Licensed games all-but-disappeared for a few years there, swept into the trash alongside a bevy of B-tier studios. But I guess they’re back—and way weirder this time around, too. Adaptations of both Planet of the Apes and Animal Farm were announced this week, and the Pillars of the Earth point-and-click hit Steam. I can only imagine Ken Kesey’s logging classic Sometimes a Great Notion is next. Maybe Call of Duty: Catch-22?
That, plus Destiny briefly sort-of pops up on Steam, Total Warhammer II adds the ratlike Skaven, and Civilization gets adapted into board game form.
This is gaming news for August 14 to 18.
Half cracked
Crackdown 3 was supposed to arrive in 2016. Then, Microsoft delayed it to 2017. Now? Don’t expect to see it until 2018—spring at the moment, though I’m fully prepared for another delay before we’re done here. Word of the delay comes by way of Polygon, who received the usual “We want to make sure to deliver the right game, with the right quality, and at the right time” pitch.
The biggest victim here is the upcoming Xbox One X console. Crackdown 3 was basically Microsoft’s only launch title of note, with that weight now transferred (I guess) to Forza 7 and… Super Lucky’s Tale? Cuphead?
Then again, Sony has its holiday hopes pinned on Knack 2, so.
Teases
Bandai Namco has apparently fallen in love with the “Absolutely Useless Teaser Trailer.” The publisher used one to debut Code Vein earlier this year, and now it’s back with Projekt 1514, which I hope is a working title. Get ready for some slow panning shots of nothing, and expect a real trailer during Gamescom (probably).
Silver tongue
An interesting gaffe this week: Destiny’s microtransaction currency appeared for the briefest of instants on Steam before being yanked down. PC Gamer even bought some, even though no Destiny port exists on PC and the upcoming Destiny 2 is scheduled to be released only through Battle.net.
So…what happened? I think the explanation everyone is hoping for is that Destiny 2 is coming to Steam also, if not at launch then perhaps after a set amount of time. Another, far less likely story: A surprise PC port of the original Destiny.
Hard to say what happened though. It could just be a glitch. Maybe.
Anyway, here’s a new Destiny 2 beta trailer in 4K.
Shadow of Mord Terror
Looks like we can now expect at least one Shadow of War trailer from now until its launch in October, so strap in. This week, a short clip about the “Terror Tribe,” which…spreads terror. Listen, nobody said the Orcs are particularly creative.
Expect more tribes down the line.
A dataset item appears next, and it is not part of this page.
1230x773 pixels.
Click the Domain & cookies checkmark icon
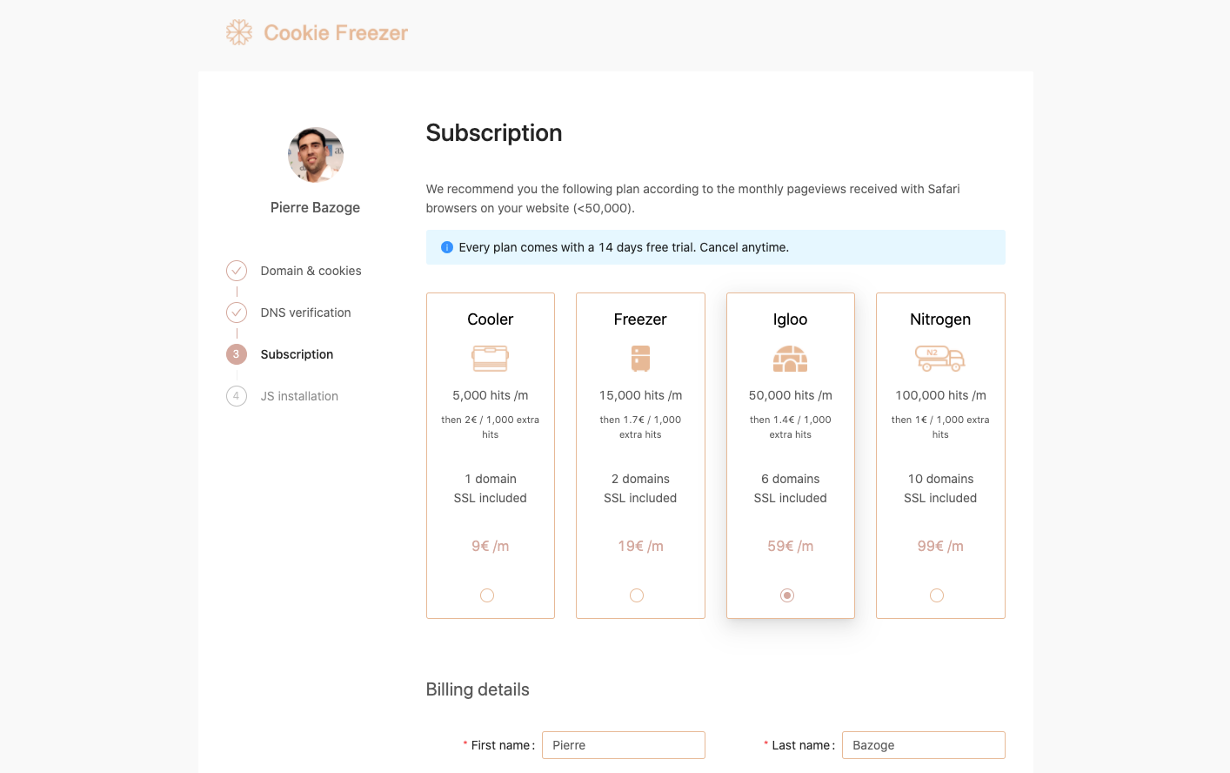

Personally I’m holding out for the infamous Quest Tribe.
Rat race
I don’t rightly know why Creative Assembly held back this information until now, but we’ve finally got confirmation of the fourth race in Total Warhammer II. The ratlike Skaven will join the Dark Elves, High Elves, and Lizardmen in the upcoming sequel-expansion, with campaigns centered around Queek Headtaker and Lord Skrolk.
Too futuristic
Harebrained Schemes’s Battletech got hit with the delay hammer this week too—sort of. I don’t think Harebrained had technically slapped a solid release date on mech-battler Battletech before, but 2017 was the tentative plan. Alas, it’s going to incubate in early access a bit longer though, now set for an “early 2018” release.
Still plenty of updates coming to the beta build though, if you’re impatient.
Placing bets
This was the week of “Weird Adaptations,” apparently. We can start with this IGN video of an upcoming Planet of the Apes game, which I’m pretty sure I hadn’t heard of before. It looks like a Telltale game, but…with apes?
Even weirder: There’s an Animal Farm game in the works. George Orwell’s classic tale of farm animals simply enjoying their lives and definitely not acting like famous real-world dictators is being reworked by “a world class team of games industry veterans.” So uh, keep an eye out for that.
Suffer for art
The kooky/spooky The Evil Within 2 trailers keep coming, this week featuring the world’s weirdest photographer. Not sure he really understands the art.
Civilization, I’ll stay right here
Video games are dead. Turns out it’s board games that are the hot new craze. All the teens are raving about them!
I assume that’s the motivation here, as Firaxis’s classic strategy game is making its way off the screen and onto the tabletop. Dubbed Sid Meier’s Civilization: A New Dawn, it’s “a strategy board game in which two to four players act as the rulers of history’s most memorable empires.” Yup, sounds pretty Civilization-esque.
There’s a ton of details on the product page if you’re so inclined, but mostly I’m just into the idea of playing a digital board game without the digital bits. It sounds so wholesome.